Но Шалон уже вытаскивал из машины рюкзак и, поднимая его, взглянул в глаза Пьеру:
- Попробовать? А это что?
- Простите меня, - еще тише сказал Пьер.
- Слава богу, хоть ты жив. Ты включал ее?
Пьер смотрел на них сквозь слезы, не слыша слов.
- Ничего, ребята, не огорчайтесь.
- Так она не работает?
Пьер покачал головой.
- Ты не находишь, что он какой-то странный? - повернулся Дю Нуи к Шалону.
- Он потрясен неудачей, Альбер. И нам это тоже предстоит пережить.
- Простите, я очень тороплюсь, - сказал Пьер. - Подбросьте меня до Форж-лез-О, я там оставил машину.
Он не сводил глаз с тщедушного тела, страшной иглы. Ему казалось, что миновала вечность с тех пор, как он уронил оранжевую крупинку в колбу капельницы, хотя на самом деле не прошло и половины суток. Пьер брал руку девочки пытаясь ощутить намек на ответное движение. Но нет, ничего не изменилось. Ничего. Утренний луч играл на красном коленкоре истории болезни.
- Ну, как ты сегодня себя чувствуешь? - Доктор вытянул из папки листок.
- Ой, мы опять с папой купались. И ракушку нашли огроменную, во! - Руки Люс дрогнули.
Доктор снял очки и поднес листок к глазам.
- Господин профессор, вас к телефону, - объявила сестра.
- Что? А? Послушайте, мадам Планше, что вы мне подсунули? - Он свирепо ткнул пальцем в листок. - Чей это анализ?

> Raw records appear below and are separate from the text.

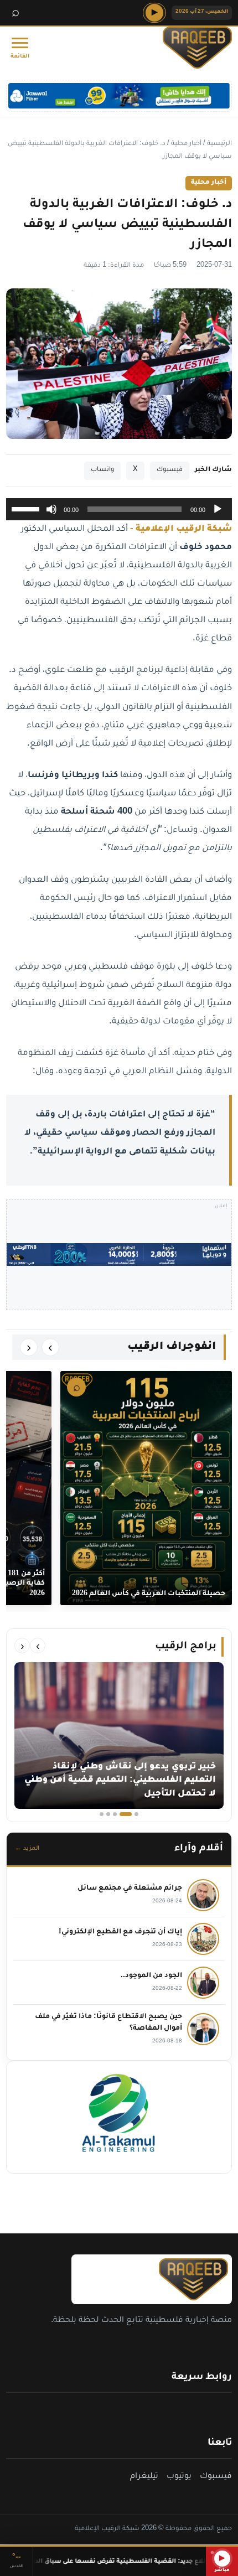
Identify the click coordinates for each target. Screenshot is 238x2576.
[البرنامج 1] (136, 1814)
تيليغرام (144, 2477)
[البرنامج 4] (108, 1814)
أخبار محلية (186, 144)
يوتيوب (179, 2477)
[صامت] (51, 509)
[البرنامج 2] (126, 1814)
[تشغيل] (217, 509)
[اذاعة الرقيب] (192, 48)
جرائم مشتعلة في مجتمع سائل (129, 1888)
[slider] (27, 508)
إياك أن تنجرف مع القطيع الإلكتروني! (120, 1932)
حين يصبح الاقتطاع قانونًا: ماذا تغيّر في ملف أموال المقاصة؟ (108, 2022)
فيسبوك (170, 470)
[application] (119, 509)
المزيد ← (27, 1848)
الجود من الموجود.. (151, 1976)
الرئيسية (219, 144)
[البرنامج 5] (102, 1814)
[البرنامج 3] (115, 1814)
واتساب (102, 470)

Лицо сестры покрылось пятнами, близкими по цвету к кресту на ее наколке.
- Это анализ Люс Мерсье, господин профессор. Я сама, - она сделала паузу, - сама вложила его в историю болезни пациентки.

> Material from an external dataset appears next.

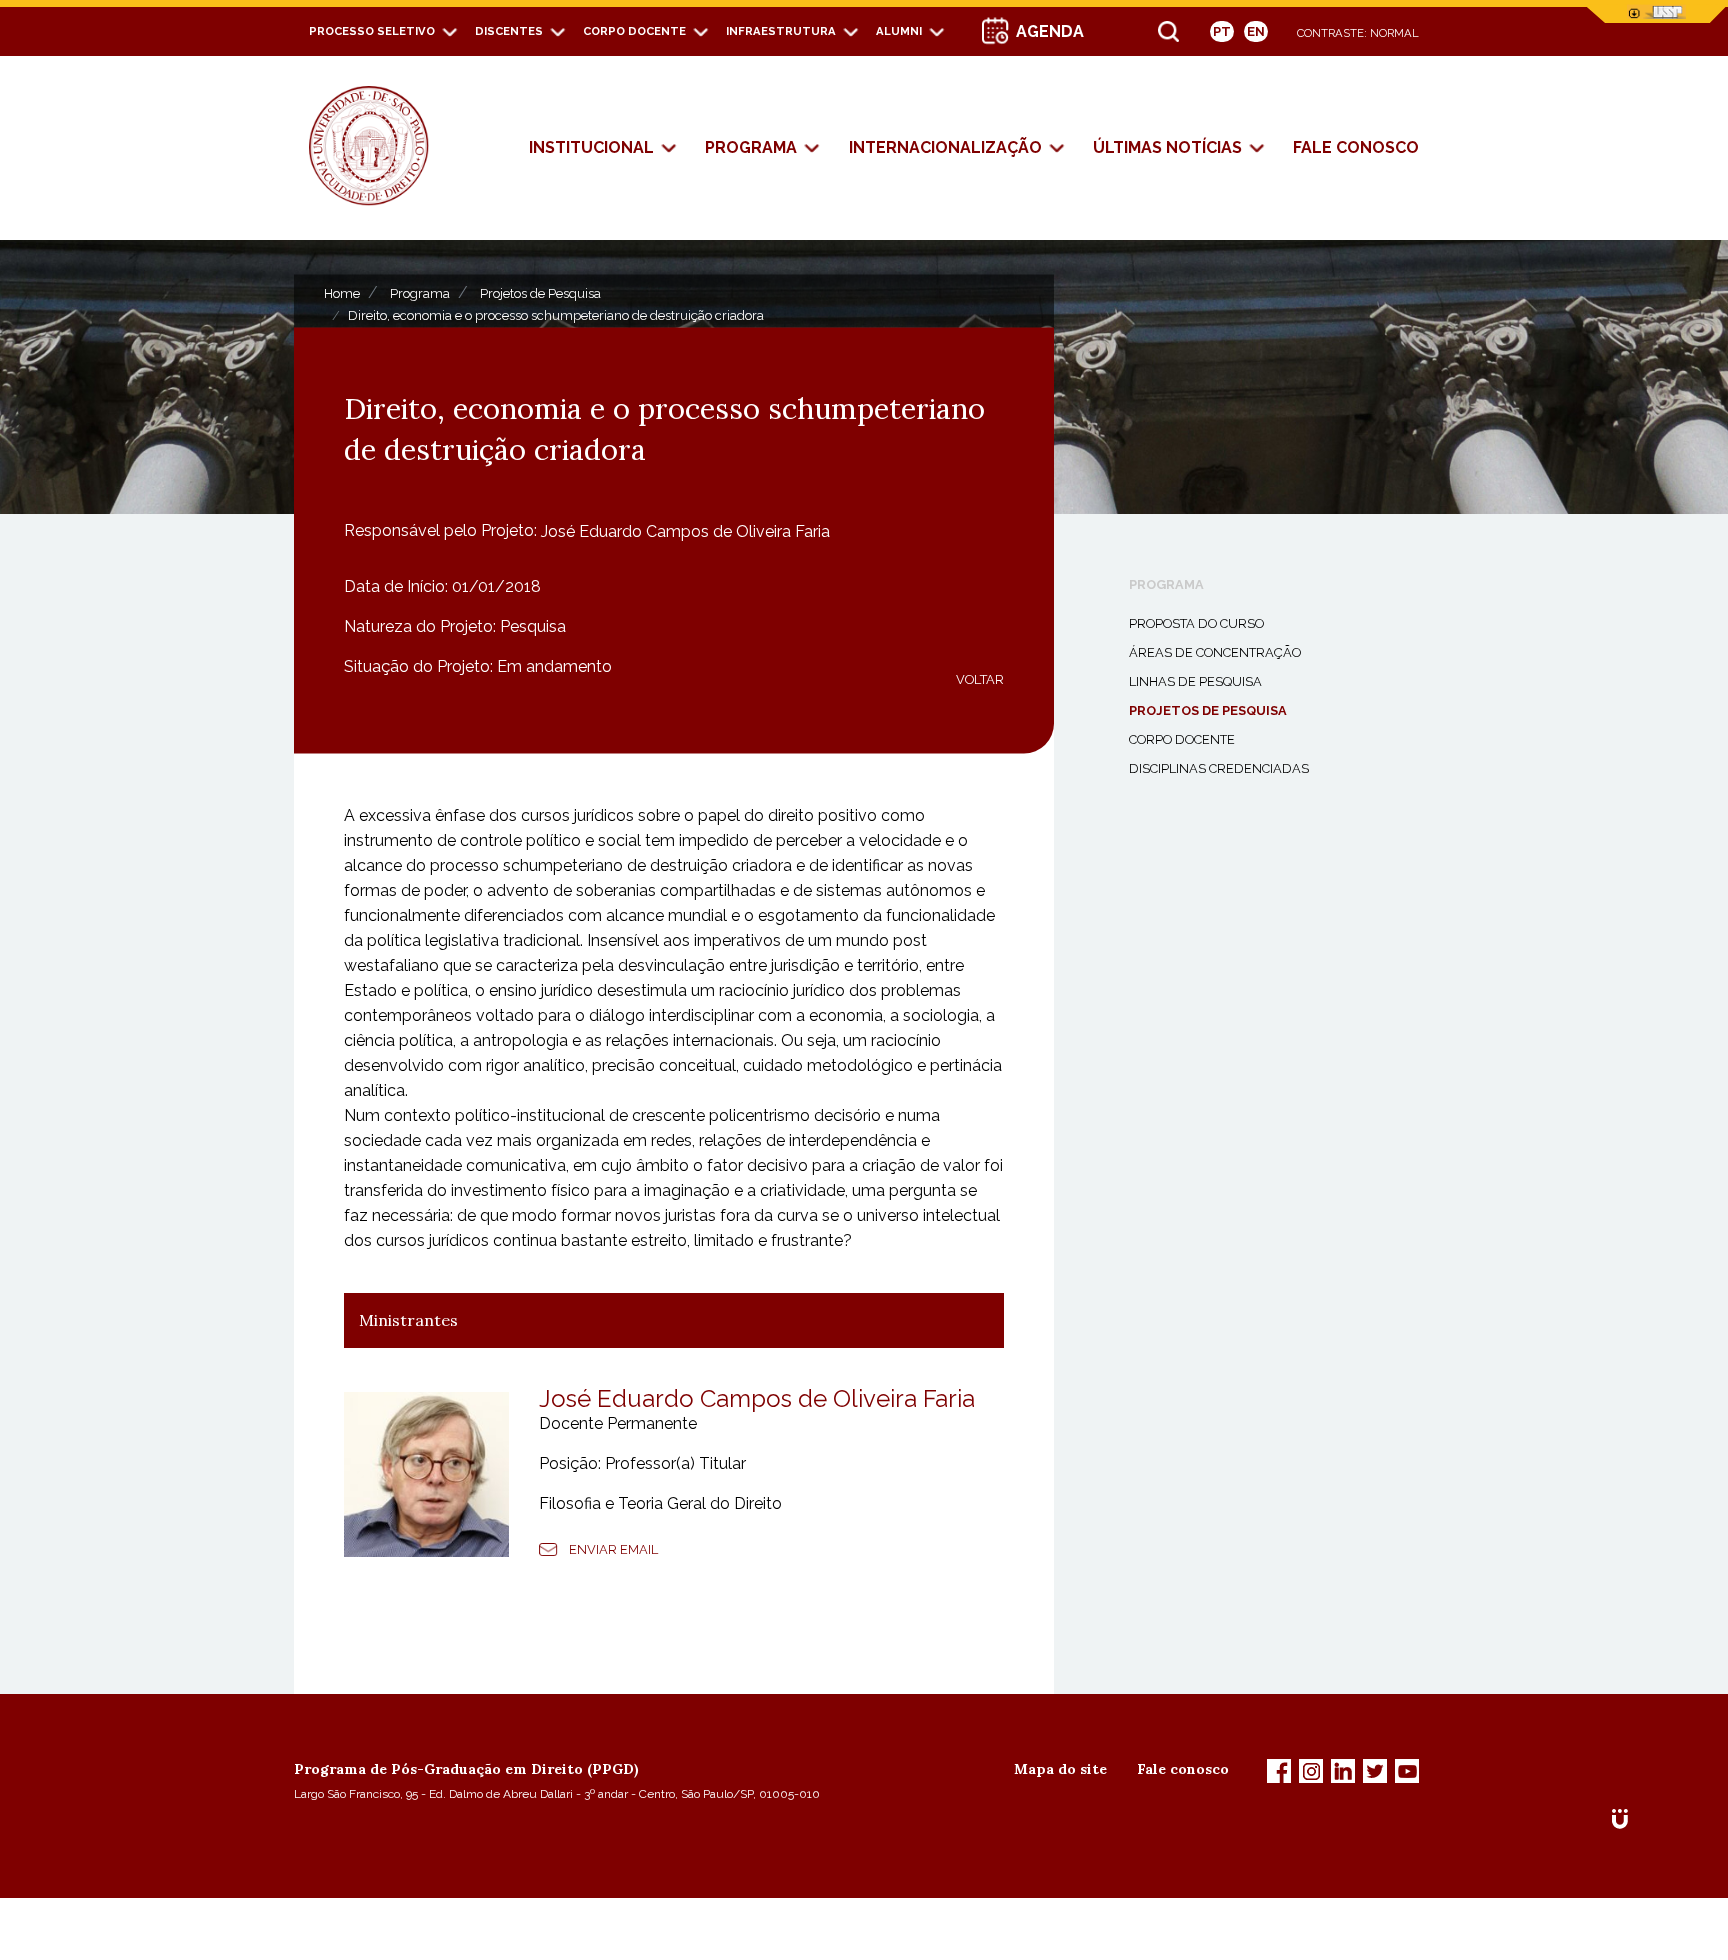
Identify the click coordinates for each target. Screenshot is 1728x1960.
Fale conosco (1183, 1769)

- А в лаборатории не могли напутать? - спросил доктор, смягчаясь.
- В лаборатории сегодня не было других анализов, господин профессор. Вас ждет у телефона мадам Жироду, господин профессор.
- Не было других анализов? - Доктор надел очки. Он увидел привстающего Пьера и повернулся к ребенку. Знают ли они, какое чудо произошло? Какая милосердная воля вернула девочку этому человеку, а ей подарила _настоящий_ мир, с _настоящей_ травой, с морем, в котором можно _по-настоящему_ плавать, в котором водятся живые рыбы и полным-полно огроменных раковин.
- Ах да, иду, иду. Дождитесь меня, Мерсье. Я сейчас вернусь, только поговорю с женой. Дождитесь меня непременно.